━━━ Available data ━━━

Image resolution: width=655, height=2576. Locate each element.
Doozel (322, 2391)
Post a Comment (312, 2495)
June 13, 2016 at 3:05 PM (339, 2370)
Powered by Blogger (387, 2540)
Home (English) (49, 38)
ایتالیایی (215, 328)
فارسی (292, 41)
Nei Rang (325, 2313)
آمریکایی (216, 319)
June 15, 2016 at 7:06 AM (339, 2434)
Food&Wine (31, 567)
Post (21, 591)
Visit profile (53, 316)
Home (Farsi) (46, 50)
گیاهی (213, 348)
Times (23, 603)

━━━

Work item: Starting from the line containing "Food&Wine (31, 567)" and ending with the final line of the data, reproduce each line exactly as it appears, including no other lines.

Answer below:
Food&Wine (31, 567)
Post (21, 591)
Visit profile (53, 316)
Home (Farsi) (46, 50)
گیاهی (213, 348)
Times (23, 603)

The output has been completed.